*Data items*
----
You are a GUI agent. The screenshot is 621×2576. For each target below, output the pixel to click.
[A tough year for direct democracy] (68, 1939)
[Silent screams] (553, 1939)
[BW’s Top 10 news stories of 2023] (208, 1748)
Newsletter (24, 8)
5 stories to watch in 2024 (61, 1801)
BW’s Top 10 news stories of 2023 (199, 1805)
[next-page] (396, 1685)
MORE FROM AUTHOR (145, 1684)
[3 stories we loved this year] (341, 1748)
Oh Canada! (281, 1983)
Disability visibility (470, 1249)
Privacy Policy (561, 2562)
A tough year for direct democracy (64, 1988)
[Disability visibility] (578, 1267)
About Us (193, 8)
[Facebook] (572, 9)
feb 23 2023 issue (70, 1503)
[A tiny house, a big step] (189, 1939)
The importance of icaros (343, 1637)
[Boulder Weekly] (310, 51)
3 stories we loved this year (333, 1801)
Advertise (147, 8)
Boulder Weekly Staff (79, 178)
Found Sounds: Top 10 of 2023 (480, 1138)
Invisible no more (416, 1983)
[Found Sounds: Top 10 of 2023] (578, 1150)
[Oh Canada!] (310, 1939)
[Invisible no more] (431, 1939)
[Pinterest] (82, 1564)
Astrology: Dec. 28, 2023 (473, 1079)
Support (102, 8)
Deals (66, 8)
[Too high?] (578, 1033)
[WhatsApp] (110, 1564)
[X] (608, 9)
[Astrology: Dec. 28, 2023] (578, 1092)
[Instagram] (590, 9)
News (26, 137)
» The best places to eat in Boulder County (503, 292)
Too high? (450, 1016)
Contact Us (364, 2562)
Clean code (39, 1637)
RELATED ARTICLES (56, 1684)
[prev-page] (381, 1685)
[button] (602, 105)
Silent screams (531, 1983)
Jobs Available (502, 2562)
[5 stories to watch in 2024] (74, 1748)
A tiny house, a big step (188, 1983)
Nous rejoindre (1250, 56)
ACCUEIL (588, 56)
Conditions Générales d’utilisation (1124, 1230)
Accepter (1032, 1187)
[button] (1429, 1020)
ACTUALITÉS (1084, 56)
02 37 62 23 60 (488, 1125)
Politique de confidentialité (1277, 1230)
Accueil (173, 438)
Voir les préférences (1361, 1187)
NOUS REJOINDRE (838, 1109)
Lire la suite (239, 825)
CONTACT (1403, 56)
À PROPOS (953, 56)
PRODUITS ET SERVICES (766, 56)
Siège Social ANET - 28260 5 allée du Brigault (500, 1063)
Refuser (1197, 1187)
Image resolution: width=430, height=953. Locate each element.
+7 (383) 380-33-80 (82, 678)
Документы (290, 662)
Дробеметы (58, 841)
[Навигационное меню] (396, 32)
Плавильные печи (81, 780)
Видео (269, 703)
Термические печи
----
*WHAT NEEDS TO BE DONE*
Whatever is in the entries above, write it out exactly.

*EXPECTED OUTPUT*
You are a GUI agent. The screenshot is 621×2576. For each target below, output the pixel to click.
[A tough year for direct democracy] (68, 1939)
[Silent screams] (553, 1939)
[BW’s Top 10 news stories of 2023] (208, 1748)
Newsletter (24, 8)
5 stories to watch in 2024 (61, 1801)
BW’s Top 10 news stories of 2023 (199, 1805)
[next-page] (396, 1685)
MORE FROM AUTHOR (145, 1684)
[3 stories we loved this year] (341, 1748)
Oh Canada! (281, 1983)
Disability visibility (470, 1249)
Privacy Policy (561, 2562)
A tough year for direct democracy (64, 1988)
[Disability visibility] (578, 1267)
About Us (193, 8)
[Facebook] (572, 9)
feb 23 2023 issue (70, 1503)
[A tiny house, a big step] (189, 1939)
The importance of icaros (343, 1637)
[Boulder Weekly] (310, 51)
3 stories we loved this year (333, 1801)
Advertise (147, 8)
Boulder Weekly Staff (79, 178)
Found Sounds: Top 10 of 2023 (480, 1138)
Invisible no more (416, 1983)
[Found Sounds: Top 10 of 2023] (578, 1150)
[Oh Canada!] (310, 1939)
[Invisible no more] (431, 1939)
[Pinterest] (82, 1564)
Astrology: Dec. 28, 2023 (473, 1079)
Support (102, 8)
Deals (66, 8)
[Too high?] (578, 1033)
[WhatsApp] (110, 1564)
[X] (608, 9)
[Astrology: Dec. 28, 2023] (578, 1092)
[Instagram] (590, 9)
News (26, 137)
» The best places to eat in Boulder County (503, 292)
Too high? (450, 1016)
Contact Us (364, 2562)
Clean code (39, 1637)
RELATED ARTICLES (56, 1684)
[prev-page] (381, 1685)
[button] (602, 105)
Silent screams (531, 1983)
Jobs Available (502, 2562)
[5 stories to watch in 2024] (74, 1748)
A tiny house, a big step (188, 1983)
Nous rejoindre (1250, 56)
ACCUEIL (588, 56)
Conditions Générales d’utilisation (1124, 1230)
Accepter (1032, 1187)
[button] (1429, 1020)
ACTUALITÉS (1084, 56)
02 37 62 23 60 (488, 1125)
Politique de confidentialité (1277, 1230)
Accueil (173, 438)
Voir les préférences (1361, 1187)
NOUS REJOINDRE (838, 1109)
Lire la suite (239, 825)
CONTACT (1403, 56)
À PROPOS (953, 56)
PRODUITS ET SERVICES (766, 56)
Siège Social ANET - 28260 5 allée du Brigault (500, 1063)
Refuser (1197, 1187)
Image resolution: width=430, height=953. Locate each element.
+7 (383) 380-33-80 (82, 678)
Документы (290, 662)
Дробеметы (58, 841)
[Навигационное меню] (396, 32)
Плавильные печи (81, 780)
Видео (269, 703)
Термические печи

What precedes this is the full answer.